El novelista francés, Gustave Flaubert (1821-1880), escribió en 1874:
Por lo que a mí respecta, estoy asustado de la estupidez universal. Es algo que me hace pensar en el diluvio, y experimento el mismo terror que debieron experimentar los contemporáneos de Noé cuando vieron cómo la inundación invadía sucesivamente todas las cimas. La gente con ingenio debería construir algo parecido al Arca, encerrarse en ella y vivir allí en sociedad (...) llegará un tiempo en que todo el mundo se habrá convertido en «hombre de negocios» (para entonces, gracias a Dios, ya habré muerto). Peor lo pasarán nuestros sobrinos. Las generaciones futuras serán de una tremenda grosería. (1)
¿Anunciaba el autor de Madame Bovary, el fin de las artes, y de todas las glorias del pensamiento humano? ¿Sus palabras eran la premonición de la llegada de un tiempos en que un libro no alcanzaría el valor de una pizza? ¿Ya llegó esa era, enmascarada bajo la forma de promover como arte cosas que no lo son, y llamar artistas a verdaderas antítesis de tal expresión de vida? Hace unos meses, en una importante ciudad del país más desarrollado del mundo, estuve un rato, contemplando un montón de alambres retorcidos. Era una obra laureada. El pseudoarte se vende más que el arte… Hagámosle promoción porque llegaron los días de Flaubert: el negocio rige, y decide quién vive, y quien muere. Muera el arte.

*DATOS PROPORCIONADOS*:
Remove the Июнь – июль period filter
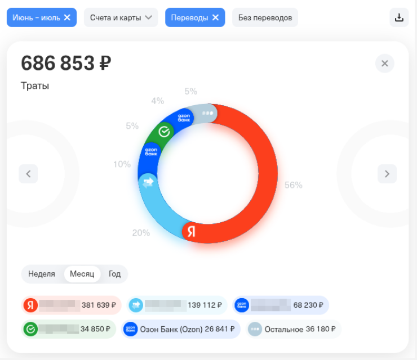This screenshot has width=417, height=360. pos(67,17)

*OBJETIVOS*:
[a] En el texto sobre Flaubert, ¿en qué año escribió el novelista las palabras que se citan?
[b] Traduce al inglés esta oración del texto sobre Flaubert: «Las generaciones futuras serán de una tremenda grosería.»
[c] Prolonga el texto sobre Flaubert con un párrafo que siga a su última oración.
Los datos no tienen relación con el texto sobre Flaubert.

*RESULTADOS DEL EJERCICIO*:
[a] En 1874.

[b] Future generations will be tremendously crude.

[c]
Murieron revueltos entre el hambre y la indigencia, escritores como Salgari, poetas como Poe, pintores como Van Gogh, músicos como Mozart. La sombra de los tales nos acompaña hasta nuestros días, en que los nudistas de las «películas de adultos» se levantan solventes, como «genuinos artistas».
Mientras tales cosas pasan, llenan las arcas de los bancos financieros los ágiles cortadores de yerbas, los veloces taxistas y los astutos directores de seguros. Disfrutan las cumbres de la realización económica los ejecutivos de las fábricas de armas. Estos cenan en grupo, junto a los capos del tráfico humano y la droga; by the way, esta última ya es lícita; pronto será «arte» también; ya lo fue una vez, cuando Lennon le cantaba With A Little Help From My Friends [Con una pequeña ayuda de mis «amigos»]. Toda una oda a la droga.
Se han conjurado el negocio y el pseudoarte. Caminan juntos hacia el final de los tiempos. El primero le da nombre al segundo. El segundo engruesa las cuentas del primero. Oscura complicidad; lúgubres contrapesos…
¿En qué punto del camino perdimos el rumbo? Creo que fue en el tenebroso recodo donde dejamos de pensar que, en cada humano, vive un artista, devenido por accidente en financiero idólatra. En ese díscolo torcer del camino dejamos de mirar a aquel que es el Creador de todas las artes, y el inspirador supremo de cada alma. Fue un error de los griegos creer que existían las musas. Dios es la esencia misma del arte en el corazón humano.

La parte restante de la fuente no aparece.